Work to do: Pull out every line of the records below that contains the word "Apply", treating uppercase and lowercase as distinct.

Records for this task:
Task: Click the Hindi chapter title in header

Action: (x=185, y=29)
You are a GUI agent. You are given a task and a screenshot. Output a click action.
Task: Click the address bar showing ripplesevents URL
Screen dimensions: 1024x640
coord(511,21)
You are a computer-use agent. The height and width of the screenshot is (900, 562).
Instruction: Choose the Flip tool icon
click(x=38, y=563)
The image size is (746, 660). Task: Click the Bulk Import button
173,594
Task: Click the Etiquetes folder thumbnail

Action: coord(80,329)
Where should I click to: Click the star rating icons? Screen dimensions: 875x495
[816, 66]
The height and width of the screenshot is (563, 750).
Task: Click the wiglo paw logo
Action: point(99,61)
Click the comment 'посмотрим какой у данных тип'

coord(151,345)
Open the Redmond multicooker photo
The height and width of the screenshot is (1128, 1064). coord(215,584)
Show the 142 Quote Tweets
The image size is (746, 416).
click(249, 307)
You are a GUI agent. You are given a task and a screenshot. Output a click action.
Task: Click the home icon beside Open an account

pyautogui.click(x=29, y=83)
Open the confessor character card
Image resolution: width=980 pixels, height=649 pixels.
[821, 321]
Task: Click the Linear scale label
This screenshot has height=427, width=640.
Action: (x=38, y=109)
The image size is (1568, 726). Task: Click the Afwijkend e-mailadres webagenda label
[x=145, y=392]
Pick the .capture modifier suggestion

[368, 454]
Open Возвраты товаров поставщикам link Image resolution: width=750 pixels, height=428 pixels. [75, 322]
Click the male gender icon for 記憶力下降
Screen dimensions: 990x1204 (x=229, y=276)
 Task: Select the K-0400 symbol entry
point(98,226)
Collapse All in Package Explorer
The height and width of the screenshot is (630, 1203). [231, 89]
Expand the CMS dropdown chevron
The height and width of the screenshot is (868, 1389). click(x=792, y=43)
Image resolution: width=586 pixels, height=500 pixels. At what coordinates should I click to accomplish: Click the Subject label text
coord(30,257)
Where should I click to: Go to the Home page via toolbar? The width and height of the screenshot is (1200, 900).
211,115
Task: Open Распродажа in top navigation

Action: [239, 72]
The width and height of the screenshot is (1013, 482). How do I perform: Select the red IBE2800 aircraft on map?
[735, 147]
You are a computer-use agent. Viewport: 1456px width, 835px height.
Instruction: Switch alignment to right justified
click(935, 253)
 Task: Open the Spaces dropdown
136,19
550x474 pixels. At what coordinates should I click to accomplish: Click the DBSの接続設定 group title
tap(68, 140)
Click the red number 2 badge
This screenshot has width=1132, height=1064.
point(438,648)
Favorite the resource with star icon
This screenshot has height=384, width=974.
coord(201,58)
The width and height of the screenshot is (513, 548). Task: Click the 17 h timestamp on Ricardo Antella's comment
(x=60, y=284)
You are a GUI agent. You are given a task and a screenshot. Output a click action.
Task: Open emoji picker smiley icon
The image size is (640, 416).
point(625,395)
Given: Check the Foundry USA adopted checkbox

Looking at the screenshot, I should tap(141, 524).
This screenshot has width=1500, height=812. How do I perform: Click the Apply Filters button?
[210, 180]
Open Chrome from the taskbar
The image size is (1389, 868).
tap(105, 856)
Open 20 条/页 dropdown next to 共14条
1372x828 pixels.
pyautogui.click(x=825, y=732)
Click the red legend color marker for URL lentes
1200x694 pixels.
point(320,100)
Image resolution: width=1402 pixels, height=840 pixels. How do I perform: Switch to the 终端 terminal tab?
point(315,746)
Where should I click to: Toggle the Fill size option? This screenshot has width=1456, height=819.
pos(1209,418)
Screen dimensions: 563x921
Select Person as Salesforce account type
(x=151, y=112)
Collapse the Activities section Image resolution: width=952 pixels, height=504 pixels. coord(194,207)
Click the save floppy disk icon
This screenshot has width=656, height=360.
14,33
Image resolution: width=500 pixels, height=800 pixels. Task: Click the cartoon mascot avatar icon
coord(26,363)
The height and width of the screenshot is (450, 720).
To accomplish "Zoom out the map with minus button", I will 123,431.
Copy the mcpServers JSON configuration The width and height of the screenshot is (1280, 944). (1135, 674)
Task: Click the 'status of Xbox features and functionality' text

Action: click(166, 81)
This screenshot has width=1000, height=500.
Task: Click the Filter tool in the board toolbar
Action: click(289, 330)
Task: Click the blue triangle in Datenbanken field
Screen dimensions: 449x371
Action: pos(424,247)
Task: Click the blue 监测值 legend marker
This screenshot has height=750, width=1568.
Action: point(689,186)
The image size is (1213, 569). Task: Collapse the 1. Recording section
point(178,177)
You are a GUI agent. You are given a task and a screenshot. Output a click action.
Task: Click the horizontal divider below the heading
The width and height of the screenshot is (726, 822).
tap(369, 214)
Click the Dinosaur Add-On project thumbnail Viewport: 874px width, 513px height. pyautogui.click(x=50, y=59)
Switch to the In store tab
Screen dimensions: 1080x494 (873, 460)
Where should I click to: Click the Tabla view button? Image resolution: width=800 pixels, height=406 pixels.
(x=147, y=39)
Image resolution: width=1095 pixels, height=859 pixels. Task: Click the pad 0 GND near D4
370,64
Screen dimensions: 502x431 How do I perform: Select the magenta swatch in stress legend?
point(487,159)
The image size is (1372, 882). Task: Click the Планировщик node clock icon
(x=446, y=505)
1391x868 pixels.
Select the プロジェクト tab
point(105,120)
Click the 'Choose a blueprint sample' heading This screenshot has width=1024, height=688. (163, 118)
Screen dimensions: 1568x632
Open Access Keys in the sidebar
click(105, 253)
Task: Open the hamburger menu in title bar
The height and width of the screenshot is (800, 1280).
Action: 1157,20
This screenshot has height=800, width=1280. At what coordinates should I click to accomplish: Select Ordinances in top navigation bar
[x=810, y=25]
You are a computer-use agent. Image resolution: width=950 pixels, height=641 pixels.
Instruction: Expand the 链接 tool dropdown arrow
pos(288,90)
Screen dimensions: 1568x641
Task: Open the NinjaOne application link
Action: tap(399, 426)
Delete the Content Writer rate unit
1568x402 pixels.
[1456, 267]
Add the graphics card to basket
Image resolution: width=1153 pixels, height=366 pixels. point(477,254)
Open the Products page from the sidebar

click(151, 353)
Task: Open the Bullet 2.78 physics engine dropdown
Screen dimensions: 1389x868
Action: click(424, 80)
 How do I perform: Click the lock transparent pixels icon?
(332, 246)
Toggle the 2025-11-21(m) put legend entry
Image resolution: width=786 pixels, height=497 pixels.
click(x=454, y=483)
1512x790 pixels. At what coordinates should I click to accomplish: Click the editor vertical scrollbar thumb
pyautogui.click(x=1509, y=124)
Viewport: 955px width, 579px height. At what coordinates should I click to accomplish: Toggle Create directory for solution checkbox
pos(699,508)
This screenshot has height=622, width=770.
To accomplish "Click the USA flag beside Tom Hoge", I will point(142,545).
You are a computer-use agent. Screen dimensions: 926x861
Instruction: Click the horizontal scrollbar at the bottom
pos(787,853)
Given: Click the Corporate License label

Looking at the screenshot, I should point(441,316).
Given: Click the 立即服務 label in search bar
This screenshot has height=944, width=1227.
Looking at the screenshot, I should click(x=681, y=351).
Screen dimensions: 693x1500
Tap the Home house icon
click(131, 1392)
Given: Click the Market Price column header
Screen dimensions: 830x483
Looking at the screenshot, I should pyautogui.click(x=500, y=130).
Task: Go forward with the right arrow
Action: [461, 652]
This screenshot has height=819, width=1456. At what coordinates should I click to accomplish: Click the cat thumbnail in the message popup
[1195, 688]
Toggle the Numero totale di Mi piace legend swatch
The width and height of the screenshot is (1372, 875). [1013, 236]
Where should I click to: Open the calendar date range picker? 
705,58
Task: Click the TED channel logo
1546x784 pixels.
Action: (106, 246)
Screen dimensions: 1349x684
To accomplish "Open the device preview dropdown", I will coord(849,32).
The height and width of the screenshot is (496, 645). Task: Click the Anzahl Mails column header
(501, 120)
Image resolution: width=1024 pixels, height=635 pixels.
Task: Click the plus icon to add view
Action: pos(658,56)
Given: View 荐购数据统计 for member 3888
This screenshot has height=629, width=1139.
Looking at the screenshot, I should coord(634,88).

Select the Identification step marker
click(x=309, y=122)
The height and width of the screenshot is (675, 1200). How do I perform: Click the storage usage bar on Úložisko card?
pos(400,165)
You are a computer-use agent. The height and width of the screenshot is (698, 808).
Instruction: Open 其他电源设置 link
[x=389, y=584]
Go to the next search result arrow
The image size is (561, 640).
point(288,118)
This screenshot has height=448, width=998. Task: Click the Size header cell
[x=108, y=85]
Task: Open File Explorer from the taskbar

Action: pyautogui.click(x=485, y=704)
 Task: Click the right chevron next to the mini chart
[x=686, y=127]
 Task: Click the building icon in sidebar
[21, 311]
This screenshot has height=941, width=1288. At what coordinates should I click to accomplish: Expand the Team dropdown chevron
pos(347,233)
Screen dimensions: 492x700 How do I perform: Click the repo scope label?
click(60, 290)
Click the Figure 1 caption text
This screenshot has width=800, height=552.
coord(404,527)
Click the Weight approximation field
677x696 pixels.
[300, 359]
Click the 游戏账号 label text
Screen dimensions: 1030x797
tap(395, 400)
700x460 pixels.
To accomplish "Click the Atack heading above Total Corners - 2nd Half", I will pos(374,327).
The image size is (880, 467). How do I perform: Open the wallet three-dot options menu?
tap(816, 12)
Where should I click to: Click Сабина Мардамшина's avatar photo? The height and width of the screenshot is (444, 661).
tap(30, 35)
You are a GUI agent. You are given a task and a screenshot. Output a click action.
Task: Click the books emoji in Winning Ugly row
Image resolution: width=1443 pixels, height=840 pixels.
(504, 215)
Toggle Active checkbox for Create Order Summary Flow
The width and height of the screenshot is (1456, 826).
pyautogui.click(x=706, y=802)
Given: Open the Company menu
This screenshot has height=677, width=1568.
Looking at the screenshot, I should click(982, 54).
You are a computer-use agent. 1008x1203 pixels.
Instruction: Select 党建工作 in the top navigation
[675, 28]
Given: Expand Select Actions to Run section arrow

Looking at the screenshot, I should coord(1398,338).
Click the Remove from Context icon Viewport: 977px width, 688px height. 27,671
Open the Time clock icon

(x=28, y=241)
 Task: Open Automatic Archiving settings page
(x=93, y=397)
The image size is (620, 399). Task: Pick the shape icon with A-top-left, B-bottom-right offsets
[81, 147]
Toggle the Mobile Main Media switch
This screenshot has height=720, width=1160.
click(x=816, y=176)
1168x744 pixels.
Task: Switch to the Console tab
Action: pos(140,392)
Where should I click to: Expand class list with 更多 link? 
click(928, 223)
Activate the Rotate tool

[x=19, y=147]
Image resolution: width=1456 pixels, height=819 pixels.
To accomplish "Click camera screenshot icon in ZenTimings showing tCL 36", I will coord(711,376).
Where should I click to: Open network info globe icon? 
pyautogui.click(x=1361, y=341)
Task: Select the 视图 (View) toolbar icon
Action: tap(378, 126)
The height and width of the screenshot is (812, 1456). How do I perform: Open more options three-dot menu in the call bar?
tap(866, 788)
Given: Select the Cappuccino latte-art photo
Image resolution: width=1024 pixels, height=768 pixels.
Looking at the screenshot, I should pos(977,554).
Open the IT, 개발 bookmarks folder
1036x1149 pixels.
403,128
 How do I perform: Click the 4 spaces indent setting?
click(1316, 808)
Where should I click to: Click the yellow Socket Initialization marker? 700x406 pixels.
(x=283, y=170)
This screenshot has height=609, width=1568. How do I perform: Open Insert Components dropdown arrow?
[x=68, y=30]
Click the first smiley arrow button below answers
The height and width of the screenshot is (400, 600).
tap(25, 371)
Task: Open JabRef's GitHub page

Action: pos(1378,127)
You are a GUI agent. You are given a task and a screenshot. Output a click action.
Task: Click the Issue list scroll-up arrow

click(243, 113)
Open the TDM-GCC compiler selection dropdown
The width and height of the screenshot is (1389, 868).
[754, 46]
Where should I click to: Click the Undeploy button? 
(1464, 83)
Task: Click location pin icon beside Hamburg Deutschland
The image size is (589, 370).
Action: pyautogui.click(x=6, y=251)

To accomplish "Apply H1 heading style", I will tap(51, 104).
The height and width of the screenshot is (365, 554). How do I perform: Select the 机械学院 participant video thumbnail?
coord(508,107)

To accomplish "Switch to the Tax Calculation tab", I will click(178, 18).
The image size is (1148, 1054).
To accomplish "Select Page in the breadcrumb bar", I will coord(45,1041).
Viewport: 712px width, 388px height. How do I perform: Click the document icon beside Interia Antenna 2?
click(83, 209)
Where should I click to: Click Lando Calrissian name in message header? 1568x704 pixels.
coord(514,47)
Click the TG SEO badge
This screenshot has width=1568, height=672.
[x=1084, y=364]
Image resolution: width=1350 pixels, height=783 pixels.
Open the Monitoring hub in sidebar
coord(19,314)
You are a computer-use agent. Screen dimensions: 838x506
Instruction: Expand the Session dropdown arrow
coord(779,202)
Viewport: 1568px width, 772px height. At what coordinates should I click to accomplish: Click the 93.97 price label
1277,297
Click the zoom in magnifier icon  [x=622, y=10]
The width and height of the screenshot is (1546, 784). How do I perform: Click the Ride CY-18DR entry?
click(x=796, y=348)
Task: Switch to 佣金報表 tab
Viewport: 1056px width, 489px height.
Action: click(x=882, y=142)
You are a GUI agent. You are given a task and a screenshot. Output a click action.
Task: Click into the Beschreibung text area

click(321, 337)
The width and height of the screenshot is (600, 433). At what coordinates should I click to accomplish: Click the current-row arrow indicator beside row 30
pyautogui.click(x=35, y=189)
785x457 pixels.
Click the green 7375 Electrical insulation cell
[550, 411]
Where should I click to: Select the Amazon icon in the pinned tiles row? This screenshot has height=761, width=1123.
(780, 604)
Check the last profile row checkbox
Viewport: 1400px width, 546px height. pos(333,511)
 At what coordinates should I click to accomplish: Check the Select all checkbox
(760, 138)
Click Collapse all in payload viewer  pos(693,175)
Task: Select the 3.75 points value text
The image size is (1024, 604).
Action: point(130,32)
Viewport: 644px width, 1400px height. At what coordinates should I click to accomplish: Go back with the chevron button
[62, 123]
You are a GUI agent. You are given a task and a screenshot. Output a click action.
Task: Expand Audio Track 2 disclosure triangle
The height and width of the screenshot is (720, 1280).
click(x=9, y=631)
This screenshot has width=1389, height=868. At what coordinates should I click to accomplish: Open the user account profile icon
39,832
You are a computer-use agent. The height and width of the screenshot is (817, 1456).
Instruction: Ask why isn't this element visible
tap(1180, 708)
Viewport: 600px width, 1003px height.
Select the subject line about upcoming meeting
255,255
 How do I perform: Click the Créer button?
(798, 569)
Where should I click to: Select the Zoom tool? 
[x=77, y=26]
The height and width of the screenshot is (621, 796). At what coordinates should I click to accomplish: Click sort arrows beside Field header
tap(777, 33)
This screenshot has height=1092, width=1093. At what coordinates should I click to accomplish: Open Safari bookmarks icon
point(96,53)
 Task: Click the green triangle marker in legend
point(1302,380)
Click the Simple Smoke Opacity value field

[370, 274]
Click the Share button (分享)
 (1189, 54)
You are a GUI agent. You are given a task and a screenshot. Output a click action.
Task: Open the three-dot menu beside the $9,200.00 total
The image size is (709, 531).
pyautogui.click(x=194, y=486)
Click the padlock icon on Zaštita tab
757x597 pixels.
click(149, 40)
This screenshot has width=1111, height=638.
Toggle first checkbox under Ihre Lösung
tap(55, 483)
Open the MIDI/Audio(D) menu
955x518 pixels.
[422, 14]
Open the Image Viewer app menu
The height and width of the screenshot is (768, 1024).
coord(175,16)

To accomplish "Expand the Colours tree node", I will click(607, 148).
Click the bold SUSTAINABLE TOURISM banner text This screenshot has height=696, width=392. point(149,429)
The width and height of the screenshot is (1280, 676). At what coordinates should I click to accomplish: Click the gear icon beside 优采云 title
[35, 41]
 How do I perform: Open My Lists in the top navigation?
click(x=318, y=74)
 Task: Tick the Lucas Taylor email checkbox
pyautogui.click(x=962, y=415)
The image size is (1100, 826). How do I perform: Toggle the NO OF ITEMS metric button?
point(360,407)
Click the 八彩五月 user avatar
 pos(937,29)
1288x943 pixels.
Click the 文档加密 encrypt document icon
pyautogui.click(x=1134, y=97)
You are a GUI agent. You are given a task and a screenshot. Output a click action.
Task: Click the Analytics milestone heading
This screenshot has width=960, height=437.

Written answer:
This screenshot has width=1500, height=812. How do I perform: Click the Apply Filters button?
To accomplish "Apply H1 heading style", I will tap(51, 104).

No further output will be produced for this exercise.